One, there are other costs to piracy than just lost sales. For example, with TQ, the game was pirated and released on the nets before it hit stores. It was a fairly quick-and-dirty crack job, and in fact, it missed a lot of the copy-protection that was in the game. One of the copy-protection routines was keyed off the quest system, for example. You could start the game just fine, but when the quest triggered, it would do a security check, and dump you out if you had a pirated copy. There was another one in the streaming routine. So, it's a couple of days before release, and I start seeing people on the forums complaining about how buggy the game is, how it crashes all the time. A lot of people are talking about how it crashes right when you come out of the first cave. Yeah, that's right. There was a security check there.

So, before the game even comes out, we've got people bad-mouthing it because their pirated copies crash, even though a legitimate copy won't. We took a lot of shit on this, completely undeserved mind you. How many people decided to pick up the pirated version because it had this reputation and they didn't want to risk buying something that didn't work? Talk about your self-fulfilling prophecy.

One guy went so far as to say he'd bought the retail game and it was having the exact same crashes, so it must be the game itself. This was one of the most vocal detractors, and we got into it a little bit. He swore up and down that he'd done everything above-board, installed it on a clean machine, updated everything, still getting the same crashes. It was our fault, we were stupid, our programmers didn't know how to make games - some other guy asked "do they code with their feet?". About a week later, he realized that he'd forgotten to re-install his BIOS update after he wiped the machine. He fixed that, all his crashes went away. At least he was man enough to admit it.

So, for a game that doesn't have a Madden-sized advertising budget, word of mouth is your biggest hope, and here we are, before the game even releases, getting bashed to hell and gone by people who can't even be bothered to actually pay for the game. What was the ultimate impact of that? Hard to measure, but it did get mentioned in several reviews. Think about that the next time you read "we didn't have any problems running the game, but there are reports on the internet that people are having crashes."

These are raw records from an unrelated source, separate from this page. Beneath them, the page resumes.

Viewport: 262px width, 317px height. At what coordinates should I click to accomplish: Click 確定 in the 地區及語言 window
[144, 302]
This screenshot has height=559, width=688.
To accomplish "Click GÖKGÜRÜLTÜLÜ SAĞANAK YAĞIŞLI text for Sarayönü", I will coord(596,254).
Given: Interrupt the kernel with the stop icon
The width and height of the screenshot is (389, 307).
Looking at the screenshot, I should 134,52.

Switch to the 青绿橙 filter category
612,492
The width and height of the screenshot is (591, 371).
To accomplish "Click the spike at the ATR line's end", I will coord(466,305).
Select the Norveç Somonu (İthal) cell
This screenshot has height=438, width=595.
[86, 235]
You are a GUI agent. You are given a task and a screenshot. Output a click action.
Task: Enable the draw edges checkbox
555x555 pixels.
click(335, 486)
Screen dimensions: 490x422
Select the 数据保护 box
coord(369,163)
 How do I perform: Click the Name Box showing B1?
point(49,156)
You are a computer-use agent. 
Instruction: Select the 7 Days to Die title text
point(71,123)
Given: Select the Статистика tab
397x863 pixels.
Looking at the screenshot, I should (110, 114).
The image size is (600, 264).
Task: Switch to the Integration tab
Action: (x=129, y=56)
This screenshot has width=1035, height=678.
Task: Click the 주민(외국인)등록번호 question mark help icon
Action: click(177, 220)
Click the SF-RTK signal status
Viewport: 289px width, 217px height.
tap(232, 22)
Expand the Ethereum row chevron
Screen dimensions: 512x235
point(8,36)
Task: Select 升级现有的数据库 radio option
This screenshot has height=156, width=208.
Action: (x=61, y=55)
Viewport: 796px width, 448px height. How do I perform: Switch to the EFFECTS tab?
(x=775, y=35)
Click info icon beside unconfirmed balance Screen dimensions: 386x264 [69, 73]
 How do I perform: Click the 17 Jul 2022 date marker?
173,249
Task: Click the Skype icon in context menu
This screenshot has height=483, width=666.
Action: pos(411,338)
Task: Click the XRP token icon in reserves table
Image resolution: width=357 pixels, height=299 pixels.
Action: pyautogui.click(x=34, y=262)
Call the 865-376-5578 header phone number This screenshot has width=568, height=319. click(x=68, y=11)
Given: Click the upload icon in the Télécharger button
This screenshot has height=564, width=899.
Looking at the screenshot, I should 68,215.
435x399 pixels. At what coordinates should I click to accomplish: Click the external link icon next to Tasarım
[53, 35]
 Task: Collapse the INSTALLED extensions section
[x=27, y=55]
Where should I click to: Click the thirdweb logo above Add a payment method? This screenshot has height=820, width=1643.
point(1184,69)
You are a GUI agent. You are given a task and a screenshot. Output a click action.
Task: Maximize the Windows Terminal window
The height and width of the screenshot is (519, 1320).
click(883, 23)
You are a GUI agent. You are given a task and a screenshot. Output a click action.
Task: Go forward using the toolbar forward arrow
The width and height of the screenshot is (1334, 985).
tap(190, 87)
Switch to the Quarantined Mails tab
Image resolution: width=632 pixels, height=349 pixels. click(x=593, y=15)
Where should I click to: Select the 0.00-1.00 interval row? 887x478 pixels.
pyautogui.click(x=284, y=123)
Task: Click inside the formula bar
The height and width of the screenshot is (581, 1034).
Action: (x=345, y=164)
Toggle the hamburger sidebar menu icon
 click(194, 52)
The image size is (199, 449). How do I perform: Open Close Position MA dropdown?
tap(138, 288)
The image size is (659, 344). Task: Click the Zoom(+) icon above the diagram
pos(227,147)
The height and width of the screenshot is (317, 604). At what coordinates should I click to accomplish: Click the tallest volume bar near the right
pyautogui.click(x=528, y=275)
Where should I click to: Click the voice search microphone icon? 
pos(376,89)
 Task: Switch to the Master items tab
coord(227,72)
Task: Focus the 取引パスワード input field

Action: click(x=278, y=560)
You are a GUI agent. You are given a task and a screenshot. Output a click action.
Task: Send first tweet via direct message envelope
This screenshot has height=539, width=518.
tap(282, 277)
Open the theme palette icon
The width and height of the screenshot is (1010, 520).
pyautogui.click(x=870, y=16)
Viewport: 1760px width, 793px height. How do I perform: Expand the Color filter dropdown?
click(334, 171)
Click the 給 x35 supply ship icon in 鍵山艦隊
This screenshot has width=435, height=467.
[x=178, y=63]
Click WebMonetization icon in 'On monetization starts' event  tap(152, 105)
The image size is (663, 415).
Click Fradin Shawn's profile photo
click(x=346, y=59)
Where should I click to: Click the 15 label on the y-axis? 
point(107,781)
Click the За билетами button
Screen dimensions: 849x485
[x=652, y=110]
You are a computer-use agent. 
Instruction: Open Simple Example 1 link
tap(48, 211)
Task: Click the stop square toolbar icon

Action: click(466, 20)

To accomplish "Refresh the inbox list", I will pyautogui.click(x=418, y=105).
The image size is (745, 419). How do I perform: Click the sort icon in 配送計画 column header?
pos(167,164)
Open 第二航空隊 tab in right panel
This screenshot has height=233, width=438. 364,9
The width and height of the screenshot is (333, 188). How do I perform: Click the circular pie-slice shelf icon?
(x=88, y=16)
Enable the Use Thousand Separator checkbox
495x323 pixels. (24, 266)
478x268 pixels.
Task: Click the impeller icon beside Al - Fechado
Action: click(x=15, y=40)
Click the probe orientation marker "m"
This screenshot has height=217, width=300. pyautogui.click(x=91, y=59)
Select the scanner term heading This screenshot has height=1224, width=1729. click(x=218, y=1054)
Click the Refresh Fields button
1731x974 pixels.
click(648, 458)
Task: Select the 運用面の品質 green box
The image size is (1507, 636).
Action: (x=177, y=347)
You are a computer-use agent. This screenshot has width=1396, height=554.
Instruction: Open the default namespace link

Two, the numbers on piracy are really astonishing. The research I've seen pegs the piracy rate at between 70-85% on PC in the US, 90%+ in Europe, off the charts in Asia. I didn't believe it at first. It seemed way too high. Then I saw that Bioshock was selling 5 to 1 on console vs. PC. And Call of Duty 4 was selling 10 to 1. These are hardcore games, shooters, classic PC audience stuff. Given the difference in install base, I can't believe that there's that big of a difference in who played these games, but I guess there can be in who actually payed for them.

Let's dig a little deeper there. So, if 90% of your audience is stealing your game, even if you got a little bit more, say 10% of that audience to change their ways and pony up, what's the difference in income? Just about double. That's right, double. That's easily the difference between commercial failure and success. That's definitely the difference between doing okay and founding a lasting franchise. Even if you cut that down to 1% - 1 out of every hundred people who are pirating the game - who would actually buy the game, that's still a 10% increase in revenue. Again, that's big enough to make the difference between breaking even and making a profit.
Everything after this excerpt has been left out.